White died on the spot, and his murder was condemned by Security Minister Robert Montague, who said it highlighted the disregard criminals have for life and law enforcement.
Up to late last week, police investigators told our news team they had no motive for the killing, and the DCS claimed there was no connection between White's death and his duties at the Manchester-based prison.
Stone could not say for sure how many correctional officers have been wounded by thugs outside the prisons, but she stuttered with emotions last Tuesday as she recalled how some of her colleagues were slaughtered by ex-convicts.
She admitted that some officers may have fallen victim because of their misbehaviour on the job, but argued that some correctional officers are targeted simply because of the nature of their profession.
"Many do not own a vehicle, and also live in the same communities from which the inmates they oversee come," noted Stone.
In 2000, Donald Murdock, a warder at the St Catherine Adult Correctional Centre, was gunned down during pickup duties in that parish.
Investigators said Murdock turned into a service station to fix a defective window when he was pounced on by criminals who shot him.
That same year, another correctional officer, Danny Williams, was abducted and killed along the Dunbeholden main road in St Catherine, minutes after taking a taxi destined for his home.
In 2011, correctional officer Garfield Williams was robbed and killed in Old Harbour, St Catherine, after he went to collect money from an event; while Easton Douglas, who also worked at the St Catherine prison, was shot dead in Portmore, St Catherine, by an ex-inmate while he made his way to prepare breakfast at the prison.
There was also Howard Bredwood, from the Tower Street Adult Correctional Centre, who was killed in 1995.
Bredwood lived in Spanish Town, St Catherine, and reportedly ordered furniture from a carpenter in nearby 'Sufferers Heights', an impoverished community.
Reports are that he went to the community to check on the furniture and was accosted by a female visitor to the prison. He and the woman had an altercation, which resulted in the warder being abducted from the community.
"It appears that he was fighting them. When his body was found, they had cut his throat, broke his hands, and he got about 74 stabs in his chest, head, and all over his body. He was also shot," said Stone, adding that the killers left Bredwood's body outside his mother's gate.
"His death was deliberate and it was a very gruesome incident for me. That took me years to get over," said the deputy commissioner, who has spent most of her working years in the correctional services.

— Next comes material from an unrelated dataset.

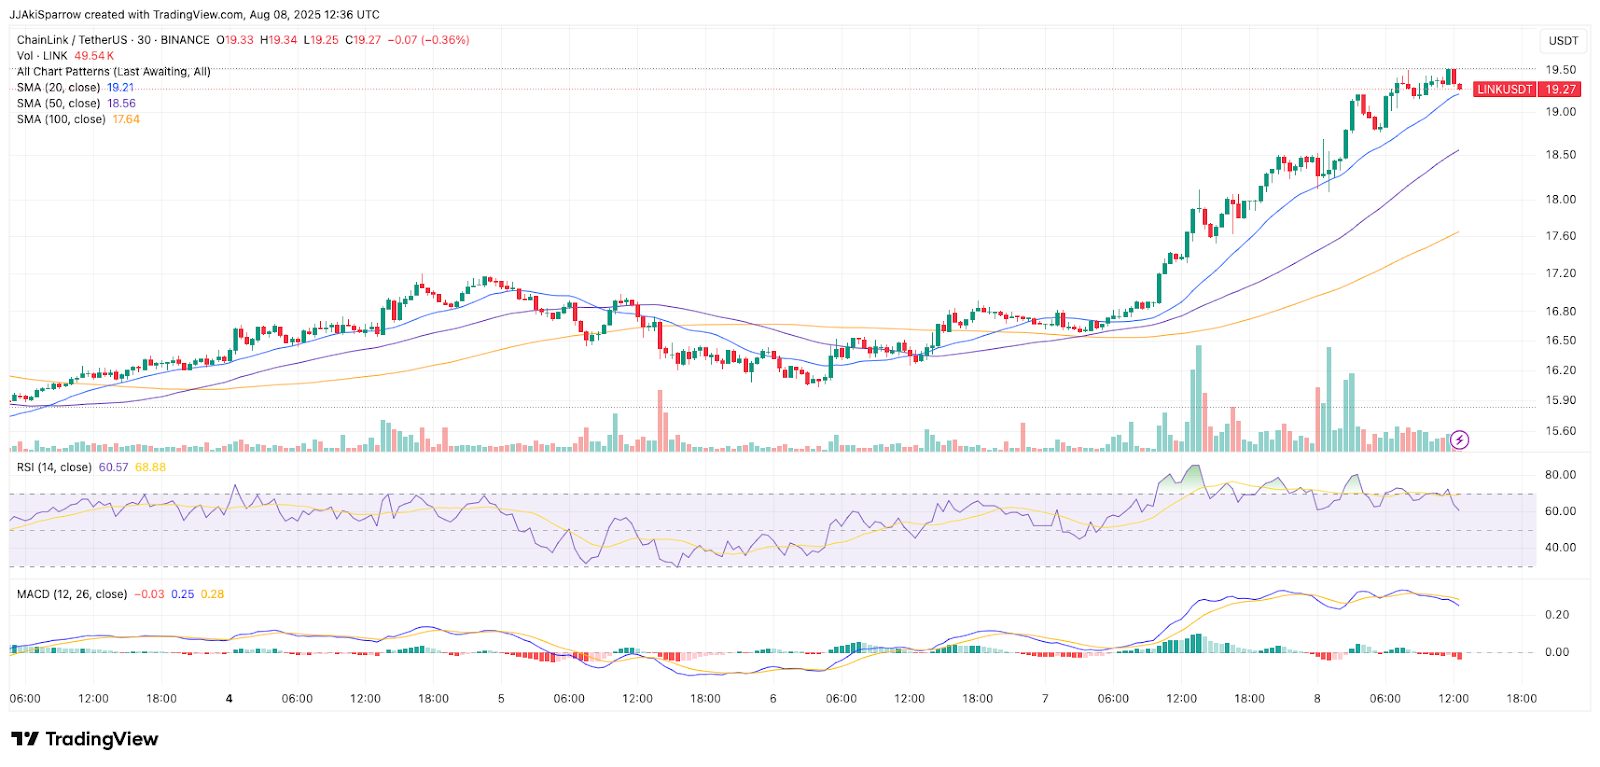Select the SMA (50, close) legend

pyautogui.click(x=58, y=104)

"The Government doesn't provide anything in terms of proper housing for us so the typical warder has to live with the criminals," said a veteran warder at the Horizon Remand Centre, who was shot in the head by a former inmate as he made his way home from the Tower Street correctional facility in 1995.
"If you are in a community and they know that you are a warder and people have their friend in prison, you are under pressure to carry things into prison to give him or they tell you that you can't live in the community again," said the warder, whose name is being withheld.
He noted that some warders relocate repeatedly to protect their families and themselves.
Some warders fear wearing their uniforms in public while others opt to sleep at the prisons rather than go home at nights.
"For the roughnecks the life is easy, but most warders have a difficult time adapting to the 'reality' that they are walking targets.
"Many youngsters leave the profession within months because of these fears," said the warder, as he recalled how he was shot and left for dead by an ex-inmate with whom he had a good relationship during his time at the Tower Street facility.